River Man

river man

Cormorant fishing on the Li river, Guilin province, China.

I don’t have much to say about this Track of the Week. So, instead, here’s a silly little ditty about the Chinese fisherman’s friend, the cormorant.

The common cormorant, or shag,
Lays eggs inside a paper bag.
The reason you will see, no doubt,
Is to keep the lightning out.

But what these unobservant birds
Have failed to notice is that herds
Of wandering bears may come with buns
And steal the bags to hold the crumbs.

[A Crotchety memory from Verse and Worse.]

It’s unlikely that Nick Drake was thinking of the cormorant fishermen of China and Japan when he wrote River Man, although quite what was in his mind isn’t entirely clear. My personal interpretation is that Nick was feeling stifled by the mores and conventions of the middle-class society in which he was brought up. He envied the river that flowed by, unconstrained by the invisible shackles that bind individuals into a stable, coherent society. As the song puts it:

Going to see the river man
Going to tell him all I can
About the ban
On feeling free.

Perhaps the river is wiser than he. Perhaps the river has the key to his metaphorical ankle-irons. Perhaps if he immerses himself in the river’s swirling thoughts it can set him free.

The lyrics given with this YouTube video are credited to Emily Dickinson and Nick Drake. But the great god Google can find no connection between the American 19th century poet and the English singer-songwriter. There are some curious similarities, though. Both withdrew from public life, becoming semi-detached even from their family and friends. There’s a certain similarity, too, in the major themes of their work: death and mortality in Dickinson’s poetry; dark, autumnal overtones in Drake’s songs. Was River Man influenced by Emily Dickinson’s poetry? Perhaps, but I can find no evidence to support that suggestion.

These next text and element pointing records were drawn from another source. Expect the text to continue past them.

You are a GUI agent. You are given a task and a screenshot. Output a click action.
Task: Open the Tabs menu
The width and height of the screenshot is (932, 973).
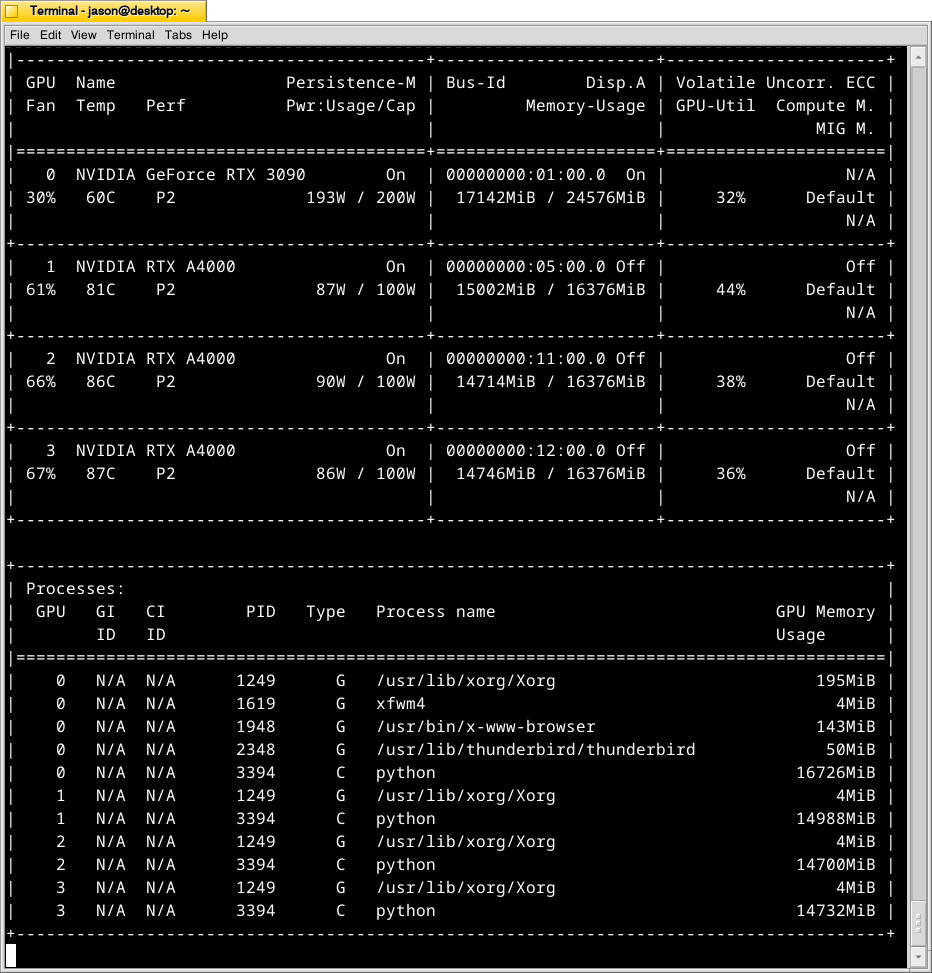point(178,34)
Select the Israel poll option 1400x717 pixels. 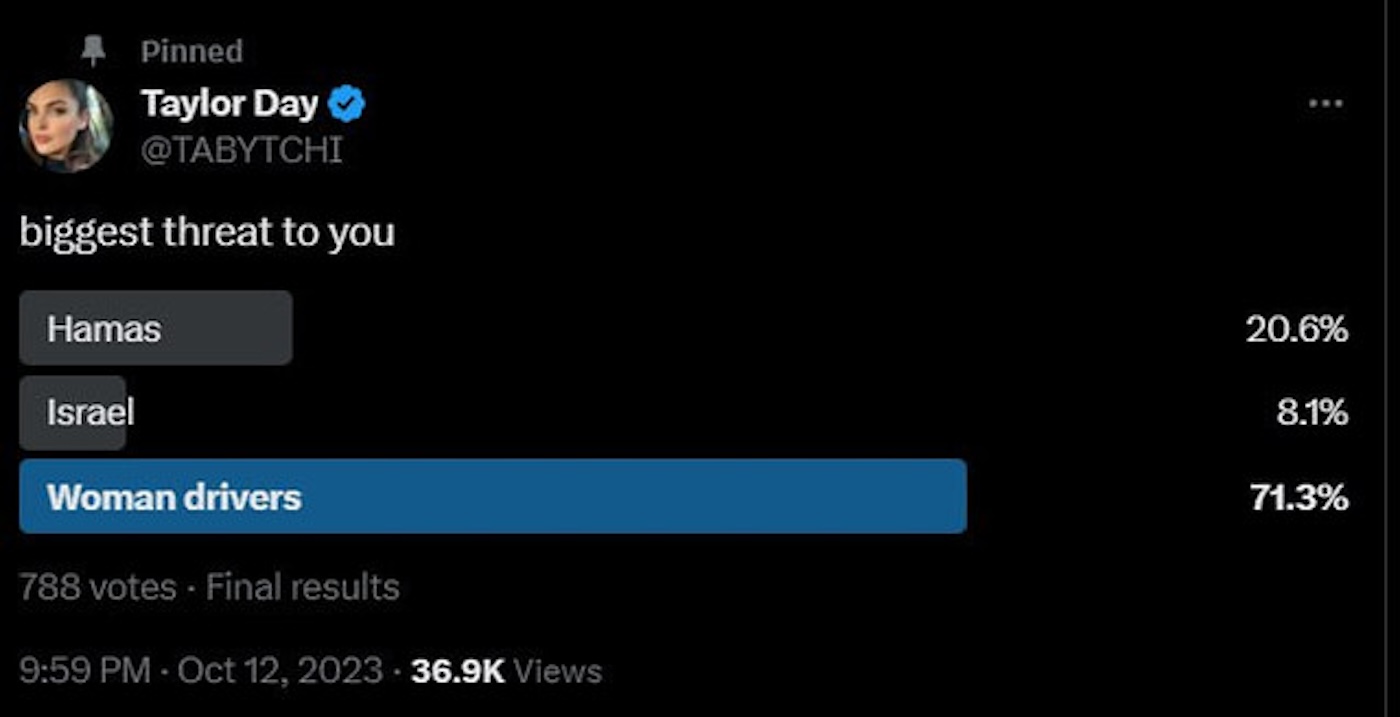point(89,412)
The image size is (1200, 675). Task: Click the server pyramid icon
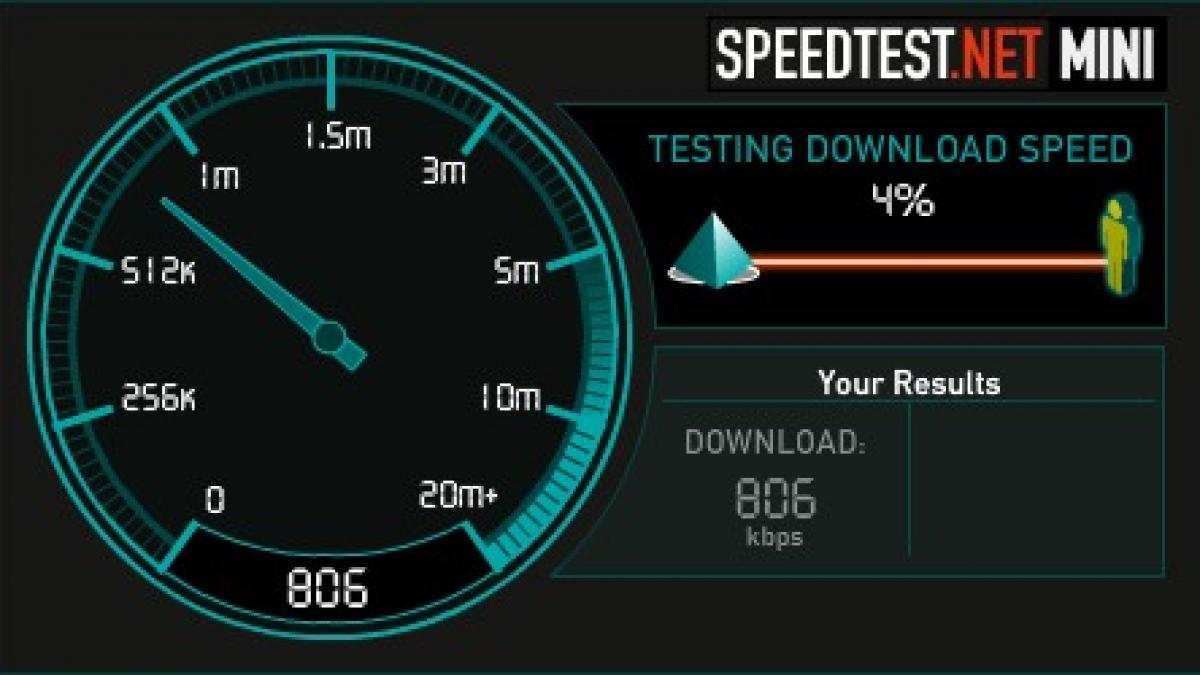[x=714, y=251]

River Man is from Nick Drake’s first album, Five Leaves Left, released in 1969. It was a time when Nick and his record company were expecting considerable commercial success. The song is dusky in tone, but far from gloomy – like dark molten chocolate rather than the looming shadow of sorrow and loss. Nick’s precise guitar playing and warm voice are complemented by Danny Thompson’s resonant double bass and backed by a silky string section. This is a song that is searching for an answer to one of life’s troubles and fully expects to find it.

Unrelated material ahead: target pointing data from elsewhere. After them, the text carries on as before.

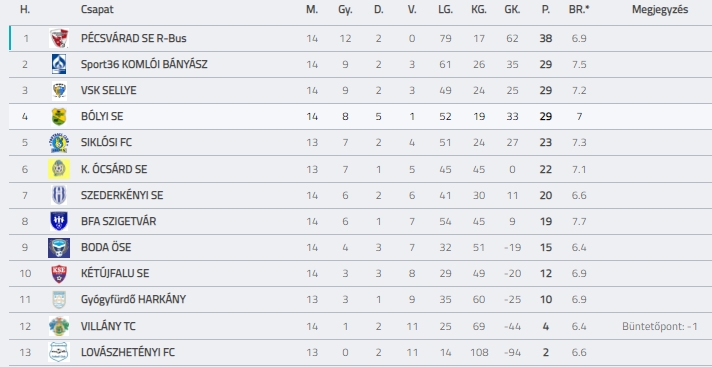Sort by the GK. goal difference header
The height and width of the screenshot is (367, 712).
click(x=512, y=10)
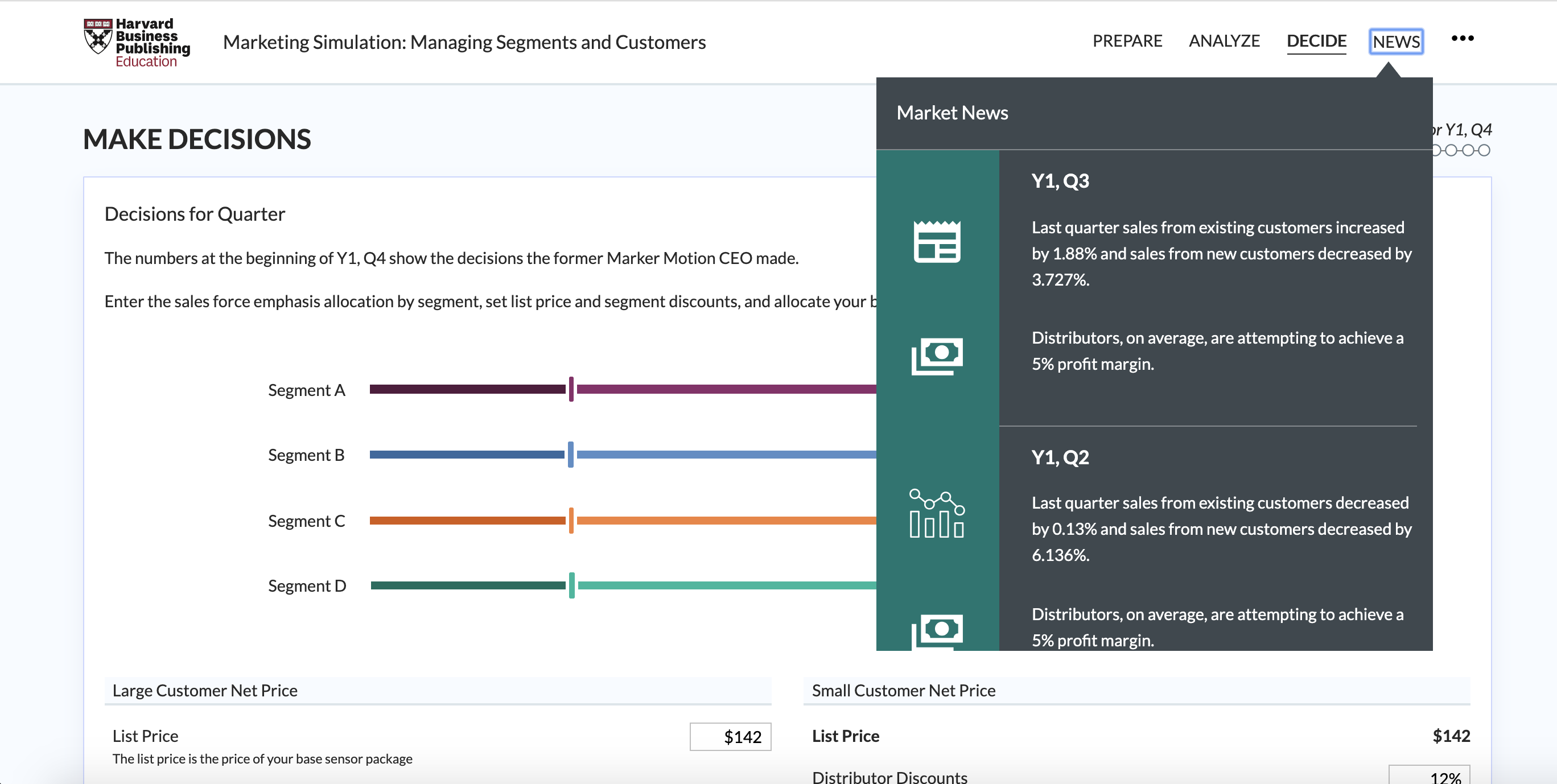The image size is (1557, 784).
Task: Click the Segment B slider handle
Action: pyautogui.click(x=571, y=455)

Unfortunately for Nick neither that first album nor his next two, Bryter Layter (1971) and Pink Moon (1972), sold well. The lack of sales contributed to a developing depression and in 1974, at the age of 26, Drake took an overdose of anti-depressant pills. The coroner concluded that he committed suicide although Nick’s producer, Joe Boyd, prefers to think he was trying to recapture his earlier optimism and “making a desperate lunge for life rather than a calculated surrender to death”.

nick drake

There were no fond retrospectives of Nick Drake’s music immediately after his death but in 1979 a new box set, Fruit Tree, was released and an appreciation of his songwriting talent gradually grew through the 80’s. Although undoubtedly under-appreciated in his lifetime Nick Drake’s influence has turned out to be, like a great river, deep and widespread. For those of us fishing for good music his River Man is as fine a catch as you could hope to land – with or without the help of a cormorant or two.